The heavy rains that occur during severe storms and hurricanes can wreak havoc on your home, and there’s another major threat that extreme weather can bring: flooding. According to National Geographic, “floods are among Earth’s most common — and most destructive — natural hazards.” Even just a few inches of water can create dangerous and even deadly conditions.
While it’s important to stay away from areas at high risk for flooding, flooding can occur anywhere rain falls. If you suddenly find yourself in a flash-flood condition, there are some smart hurricane safety tips to follow to stay safe.
Encountering rising waters while you’re driving is scary, to say the least. Being prepared is crucial to staying safe in this life-or-death scenario. A good way to do this is to keep escape tools in your car in case you have to break a window to get out of your vehicle. Be sure to store these tools so that they’re accessible to the driver’s seat by placing them in the glove compartment, middle console, or side-door compartments.
A recent AAA report cited by USA Today found that hammers and spring-loaded tools were ineffective at breaking laminated glass — often used for windshields and sometimes for side windows to avoid creating large pieces of glass — but many were successful at shattering tempered glass, which is usually used for rear windows.
It’s important to know which windows can provide an escape route before you’re caught in a flood. You should have a plan that helps you exit quickly.

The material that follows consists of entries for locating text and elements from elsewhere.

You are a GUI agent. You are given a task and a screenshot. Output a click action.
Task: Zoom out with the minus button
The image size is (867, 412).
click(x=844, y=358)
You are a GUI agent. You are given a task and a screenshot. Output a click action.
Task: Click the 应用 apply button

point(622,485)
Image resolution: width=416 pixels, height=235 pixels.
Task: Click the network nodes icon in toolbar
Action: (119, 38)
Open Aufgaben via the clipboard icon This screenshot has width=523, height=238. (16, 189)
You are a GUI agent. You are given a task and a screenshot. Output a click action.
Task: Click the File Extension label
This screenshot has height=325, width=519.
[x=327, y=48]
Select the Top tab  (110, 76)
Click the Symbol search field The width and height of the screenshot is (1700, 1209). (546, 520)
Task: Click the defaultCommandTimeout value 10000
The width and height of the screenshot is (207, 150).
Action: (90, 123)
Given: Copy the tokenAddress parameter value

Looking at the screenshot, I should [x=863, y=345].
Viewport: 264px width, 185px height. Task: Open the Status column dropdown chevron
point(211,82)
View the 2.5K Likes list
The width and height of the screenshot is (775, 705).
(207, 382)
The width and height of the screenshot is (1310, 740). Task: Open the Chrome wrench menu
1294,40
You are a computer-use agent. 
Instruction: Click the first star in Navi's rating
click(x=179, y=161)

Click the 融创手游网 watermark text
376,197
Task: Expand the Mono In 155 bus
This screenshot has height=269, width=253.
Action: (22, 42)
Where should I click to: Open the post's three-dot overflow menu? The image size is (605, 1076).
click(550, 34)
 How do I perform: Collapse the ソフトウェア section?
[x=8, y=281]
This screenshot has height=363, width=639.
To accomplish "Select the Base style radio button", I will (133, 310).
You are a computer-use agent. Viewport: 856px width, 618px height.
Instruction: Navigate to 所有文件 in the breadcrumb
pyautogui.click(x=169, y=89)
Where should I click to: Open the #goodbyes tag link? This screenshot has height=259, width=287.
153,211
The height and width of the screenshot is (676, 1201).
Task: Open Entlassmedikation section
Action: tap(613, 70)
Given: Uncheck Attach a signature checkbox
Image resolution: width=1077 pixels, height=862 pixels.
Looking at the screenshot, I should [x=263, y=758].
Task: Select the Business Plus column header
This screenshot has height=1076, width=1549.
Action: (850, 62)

Other things to remember in a flood — no matter where you are
Even if you’re not in your vehicle when a flood strikes, you can still be in danger. No matter where you find yourself, it’s always important to try to get away from oncoming waters and follow these hurricane safety tips:
- ● Always evacuate when you’re told to.
● Never try to walk, swim, or drive to get through flood waters. Even seemingly shallow levels can sweep you away.
● Move to higher ground if possible — if you’re in your house or a building, move to a higher floor.
● Stay where you are and make yourself as safe as possible. Conditions can change in an instant, and debris can block roads, so travelling to get away from a flood usually isn’t a good option.
● Be extra cautious at night, when less visibility can obscure flood waters.
The most important hurricane safety tip: always be prepared
Planning for the best outcome even if the worst situation occurs is important. Knowing your flood risk is a big part of that. You can find out if you’re in an area prone to floods using FEMA’s Flood Map Service Center, which allows you to input your address to assess the hazards and prepare accordingly.
The National Weather Service (NWS) also advises that when you’re away from home during a heavy storm, you should always be sure to check the warnings in your neighborhood before trying to return. Heed all street closures and never try to get around barricades.
After the flood, there can still be danger. NWS instructs individuals to:
- Stay tuned to local news for updates on weather and road conditions.
- Be sure that your water is safe to use — you may have to boil water for a time after a flood.
- Wait to hear the all clear from authorities before entering disaster areas. There could be electrical lines down, buildings may not be secure, and even tree branches and other debris could pose an imminent threat.